Passage for review:
+===+
Perspectives
Diagnostic testing in the control of tuberculosis
Mark D. Perkins1 & Afranio L. Kritski2
One of the maxims of tuberculosis (TB) control has been that bad therapy is worse than no therapy at all. Early experience with streptomycin monotherapy and later experience with poorly administered multidrug regimens taught the medical community a clear lesson. Without an uninterrupted supply of high-quality drugs and assured adherence to standard regimens, treatment was likely to result in high rates of failure and rapid creation of drug resistance. Because of this, TB control efforts have reasonably focused more on curing cases than on detecting them. But good TB control depends on a balanced equation of case detection and treatment delivery. The global expansion of DOTS as a standard TB strategy and the advent of the Global Drug Facility are two significant events in the history of TB control, and bring us closer to delivering on the promise of good access to drugs and high cure rates for the majority of the world's TB sufferers within a few years. This is a justifiable source of enthusiasm, but should also bring us to take a second look at the other side of the equation: diagnostics and case detection.
+===+
Data for review:
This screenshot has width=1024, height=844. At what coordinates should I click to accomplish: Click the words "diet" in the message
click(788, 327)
+===+
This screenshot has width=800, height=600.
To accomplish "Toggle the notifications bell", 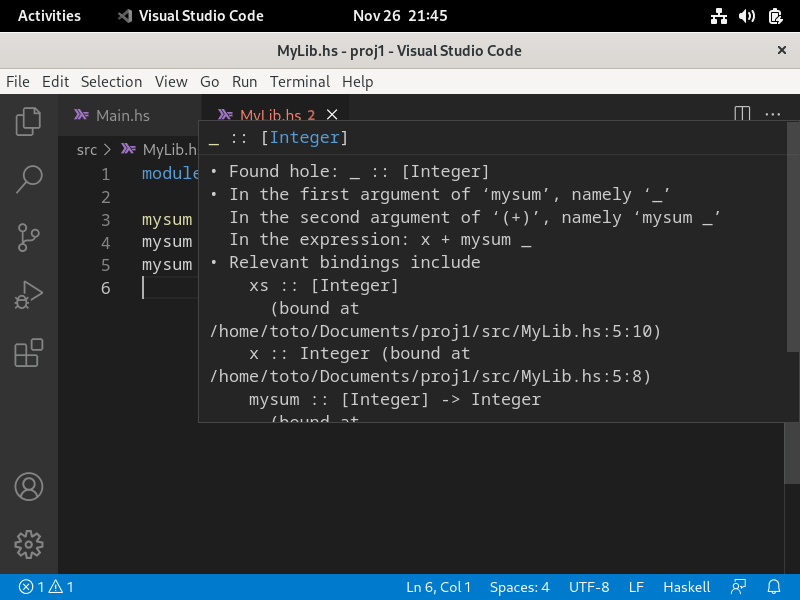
+===+
Exercise tasks:
**A.** In the tuberculosis passage, what maxim of TB control is stated?
**B.** List every drug regimen or treatment strategy that the tuberculosis passage names.
**C.** Carry on the tuberculosis passage, starting after its final sentence.
The entries aren't needed for what follows; only the tuberculosis passage matters.

Answers given:
**A.** That bad therapy is worse than no therapy at all.

**B.**
- Streptomycin monotherapy
- Multidrug regimens
- Standard regimens
- DOTS

**C.**
Ten years ago, DOTS treatment programmes were available to less than 5% of the world's TB patients and treatment success rates were low. In such a setting, efforts to improve case detection or develop more effective diagnostic tests, seemed to be beside the point to some. The situation is much improved today, with roughly a third of all TB patients treated under DOTS and treatment success rates in that cohort surpassing 80%. Indeed, several high-burden countries (e.g. Cambodia, China, Peru, and Viet Nam) now report cure rates at or above 90%. The dedication of a strong international partnership to expanding DOTS coverage makes it likely that these improvements will continue, or even accelerate. With the improvement in cure rates, case detection becomes the rate- limiting step in controlling TB morbidity and transmission, and here we are doing miserably.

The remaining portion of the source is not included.